■ **The request**
Based on the forum thread about Novak's XBR speed control, explain why the XBR can be used with the early version 4300 and 5800 motors.

■ **Page text**
═══
# Novak's new XBR esc w/Lipo cut-off



## NovakTwo (Feb 8, 2006)

Novak began shipping the new XBR/EX Sport systems this week. Some of the motors (w/ bonded rotors) began shipping 2 weeks ago, but the new XBRs and systems were just released.

The XBR should sell for $120.00, the EX motor $60 and the system @ $180.00. The XBR is also compatible with the new SS Pro motors (w/ sintered rotors), although Novak will not be offering systems featuring this combination.

The XBR features built-in lipo cut-off circuitry and is compatible with all Novak 8.5T and above motors (including the early version 4300's and 5800's.)


----------



## swtour (Oct 8, 2001)

Cool, I think this will be a great combo and a great entry...
═══
■ **Entries**
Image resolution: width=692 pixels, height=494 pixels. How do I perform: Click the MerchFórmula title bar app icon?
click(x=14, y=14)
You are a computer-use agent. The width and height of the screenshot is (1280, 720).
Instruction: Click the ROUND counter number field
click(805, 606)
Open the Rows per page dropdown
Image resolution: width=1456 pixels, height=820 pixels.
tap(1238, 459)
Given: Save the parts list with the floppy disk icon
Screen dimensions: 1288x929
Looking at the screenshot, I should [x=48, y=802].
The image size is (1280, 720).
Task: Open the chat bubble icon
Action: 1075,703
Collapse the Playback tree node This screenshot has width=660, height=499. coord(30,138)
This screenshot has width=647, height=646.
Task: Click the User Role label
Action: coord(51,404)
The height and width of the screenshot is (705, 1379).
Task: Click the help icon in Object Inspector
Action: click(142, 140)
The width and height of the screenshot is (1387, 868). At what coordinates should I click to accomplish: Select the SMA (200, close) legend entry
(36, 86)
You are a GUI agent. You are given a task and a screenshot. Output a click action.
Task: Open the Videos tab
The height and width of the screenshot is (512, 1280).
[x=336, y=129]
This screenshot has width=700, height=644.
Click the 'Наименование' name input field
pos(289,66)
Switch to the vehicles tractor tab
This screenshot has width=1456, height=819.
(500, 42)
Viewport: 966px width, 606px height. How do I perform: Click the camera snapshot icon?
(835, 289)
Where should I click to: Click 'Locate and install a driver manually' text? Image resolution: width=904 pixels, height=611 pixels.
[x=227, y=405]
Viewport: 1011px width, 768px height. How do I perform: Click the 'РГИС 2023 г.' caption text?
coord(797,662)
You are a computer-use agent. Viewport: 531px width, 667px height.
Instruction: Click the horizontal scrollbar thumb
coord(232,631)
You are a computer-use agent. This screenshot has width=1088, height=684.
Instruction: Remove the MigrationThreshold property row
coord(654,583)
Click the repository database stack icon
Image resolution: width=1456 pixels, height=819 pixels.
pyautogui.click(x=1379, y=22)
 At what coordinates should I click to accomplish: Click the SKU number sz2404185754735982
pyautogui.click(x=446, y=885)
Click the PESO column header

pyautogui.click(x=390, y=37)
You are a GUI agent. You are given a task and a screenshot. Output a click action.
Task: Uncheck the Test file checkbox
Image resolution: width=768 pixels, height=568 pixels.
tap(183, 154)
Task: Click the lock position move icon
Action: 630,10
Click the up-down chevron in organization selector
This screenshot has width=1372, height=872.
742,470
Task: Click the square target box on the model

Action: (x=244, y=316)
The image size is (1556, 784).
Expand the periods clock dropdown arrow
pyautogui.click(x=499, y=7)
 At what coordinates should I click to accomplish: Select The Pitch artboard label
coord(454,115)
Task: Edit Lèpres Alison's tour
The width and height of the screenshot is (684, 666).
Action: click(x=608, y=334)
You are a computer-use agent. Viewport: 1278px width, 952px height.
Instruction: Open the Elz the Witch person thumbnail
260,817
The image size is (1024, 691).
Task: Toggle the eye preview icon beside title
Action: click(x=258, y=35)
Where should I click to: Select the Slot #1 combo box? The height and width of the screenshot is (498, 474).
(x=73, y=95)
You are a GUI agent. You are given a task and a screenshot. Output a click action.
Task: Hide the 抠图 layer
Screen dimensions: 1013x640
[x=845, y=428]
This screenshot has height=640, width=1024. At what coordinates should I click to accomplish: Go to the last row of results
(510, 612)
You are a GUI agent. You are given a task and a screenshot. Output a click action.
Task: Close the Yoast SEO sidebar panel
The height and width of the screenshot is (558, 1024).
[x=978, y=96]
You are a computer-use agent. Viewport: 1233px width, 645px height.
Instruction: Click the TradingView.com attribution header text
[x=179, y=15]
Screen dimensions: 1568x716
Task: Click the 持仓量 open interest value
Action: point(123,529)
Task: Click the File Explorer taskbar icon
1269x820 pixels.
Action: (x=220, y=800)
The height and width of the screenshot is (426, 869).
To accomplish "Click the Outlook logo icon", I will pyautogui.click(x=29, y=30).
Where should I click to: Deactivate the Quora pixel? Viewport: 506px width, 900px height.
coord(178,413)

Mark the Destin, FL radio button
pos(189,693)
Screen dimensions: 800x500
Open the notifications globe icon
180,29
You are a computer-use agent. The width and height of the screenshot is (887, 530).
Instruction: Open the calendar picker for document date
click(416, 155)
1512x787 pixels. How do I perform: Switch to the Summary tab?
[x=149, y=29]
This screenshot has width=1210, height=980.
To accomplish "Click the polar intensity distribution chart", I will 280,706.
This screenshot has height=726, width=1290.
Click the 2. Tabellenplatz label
═══
■ **Exercise response**
The thread says the XBR is compatible with all Novak 8.5T and above motors, and it names the early version 4300's and 5800's as part of that group.